▶ [EXERCISE BRIEF] Print every line of the records below exactly as it reads.
DATA PROVIDED Block Start
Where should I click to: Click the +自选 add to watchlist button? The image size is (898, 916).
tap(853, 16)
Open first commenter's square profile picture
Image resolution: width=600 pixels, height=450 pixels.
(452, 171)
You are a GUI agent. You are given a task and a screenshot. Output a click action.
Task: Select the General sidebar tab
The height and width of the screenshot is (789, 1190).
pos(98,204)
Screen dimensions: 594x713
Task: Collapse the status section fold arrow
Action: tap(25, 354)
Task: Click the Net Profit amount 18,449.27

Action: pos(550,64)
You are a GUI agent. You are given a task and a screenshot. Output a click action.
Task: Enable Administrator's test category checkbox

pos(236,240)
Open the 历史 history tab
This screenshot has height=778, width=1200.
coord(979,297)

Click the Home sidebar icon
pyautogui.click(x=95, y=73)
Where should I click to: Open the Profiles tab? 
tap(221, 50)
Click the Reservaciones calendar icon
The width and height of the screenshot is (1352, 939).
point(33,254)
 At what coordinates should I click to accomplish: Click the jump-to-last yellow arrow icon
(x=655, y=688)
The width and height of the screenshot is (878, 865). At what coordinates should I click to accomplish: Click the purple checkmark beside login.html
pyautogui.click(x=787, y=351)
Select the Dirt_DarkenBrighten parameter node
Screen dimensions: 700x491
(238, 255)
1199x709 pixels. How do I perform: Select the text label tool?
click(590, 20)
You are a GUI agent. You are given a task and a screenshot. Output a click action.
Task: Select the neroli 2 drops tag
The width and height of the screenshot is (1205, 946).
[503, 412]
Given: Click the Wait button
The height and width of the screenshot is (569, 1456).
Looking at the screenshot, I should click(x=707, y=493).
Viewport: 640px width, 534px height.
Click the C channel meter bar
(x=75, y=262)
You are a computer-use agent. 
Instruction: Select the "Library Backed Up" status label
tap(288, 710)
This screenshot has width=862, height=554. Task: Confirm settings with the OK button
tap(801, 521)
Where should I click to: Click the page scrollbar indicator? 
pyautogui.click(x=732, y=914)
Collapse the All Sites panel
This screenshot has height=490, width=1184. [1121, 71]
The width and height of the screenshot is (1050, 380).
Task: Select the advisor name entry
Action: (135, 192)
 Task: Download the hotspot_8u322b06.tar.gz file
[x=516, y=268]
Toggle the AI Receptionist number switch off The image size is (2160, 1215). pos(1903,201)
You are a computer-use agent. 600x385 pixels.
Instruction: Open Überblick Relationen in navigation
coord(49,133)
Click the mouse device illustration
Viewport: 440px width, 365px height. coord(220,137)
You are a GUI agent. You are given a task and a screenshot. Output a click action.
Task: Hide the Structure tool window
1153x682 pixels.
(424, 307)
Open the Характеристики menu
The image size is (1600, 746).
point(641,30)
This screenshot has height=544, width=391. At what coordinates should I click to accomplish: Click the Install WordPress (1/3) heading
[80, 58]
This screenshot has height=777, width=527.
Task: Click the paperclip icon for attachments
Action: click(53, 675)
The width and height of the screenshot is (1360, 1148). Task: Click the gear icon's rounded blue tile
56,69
DATA PROVIDED Block End
▶ [TASK RESULT]
Where should I click to: Click the +自选 add to watchlist button? The image size is (898, 916).
tap(853, 16)
Open first commenter's square profile picture
Image resolution: width=600 pixels, height=450 pixels.
(452, 171)
You are a GUI agent. You are given a task and a screenshot. Output a click action.
Task: Select the General sidebar tab
The height and width of the screenshot is (789, 1190).
pos(98,204)
Screen dimensions: 594x713
Task: Collapse the status section fold arrow
Action: tap(25, 354)
Task: Click the Net Profit amount 18,449.27

Action: pos(550,64)
You are a GUI agent. You are given a task and a screenshot. Output a click action.
Task: Enable Administrator's test category checkbox

pos(236,240)
Open the 历史 history tab
This screenshot has height=778, width=1200.
coord(979,297)

Click the Home sidebar icon
pyautogui.click(x=95, y=73)
Where should I click to: Open the Profiles tab? 
tap(221, 50)
Click the Reservaciones calendar icon
The width and height of the screenshot is (1352, 939).
point(33,254)
 At what coordinates should I click to accomplish: Click the jump-to-last yellow arrow icon
(x=655, y=688)
The width and height of the screenshot is (878, 865). At what coordinates should I click to accomplish: Click the purple checkmark beside login.html
pyautogui.click(x=787, y=351)
Select the Dirt_DarkenBrighten parameter node
Screen dimensions: 700x491
(238, 255)
1199x709 pixels. How do I perform: Select the text label tool?
click(590, 20)
You are a GUI agent. You are given a task and a screenshot. Output a click action.
Task: Select the neroli 2 drops tag
The width and height of the screenshot is (1205, 946).
[503, 412]
Given: Click the Wait button
The height and width of the screenshot is (569, 1456).
Looking at the screenshot, I should click(x=707, y=493).
Viewport: 640px width, 534px height.
Click the C channel meter bar
(x=75, y=262)
You are a computer-use agent. 
Instruction: Select the "Library Backed Up" status label
tap(288, 710)
This screenshot has width=862, height=554. Task: Confirm settings with the OK button
tap(801, 521)
Where should I click to: Click the page scrollbar indicator? 
pyautogui.click(x=732, y=914)
Collapse the All Sites panel
This screenshot has height=490, width=1184. [1121, 71]
The width and height of the screenshot is (1050, 380).
Task: Select the advisor name entry
Action: (135, 192)
 Task: Download the hotspot_8u322b06.tar.gz file
[x=516, y=268]
Toggle the AI Receptionist number switch off The image size is (2160, 1215). pos(1903,201)
You are a computer-use agent. 600x385 pixels.
Instruction: Open Überblick Relationen in navigation
coord(49,133)
Click the mouse device illustration
Viewport: 440px width, 365px height. coord(220,137)
You are a GUI agent. You are given a task and a screenshot. Output a click action.
Task: Hide the Structure tool window
1153x682 pixels.
(424, 307)
Open the Характеристики menu
The image size is (1600, 746).
point(641,30)
This screenshot has height=544, width=391. At what coordinates should I click to accomplish: Click the Install WordPress (1/3) heading
[80, 58]
This screenshot has height=777, width=527.
Task: Click the paperclip icon for attachments
Action: click(53, 675)
The width and height of the screenshot is (1360, 1148). Task: Click the gear icon's rounded blue tile
56,69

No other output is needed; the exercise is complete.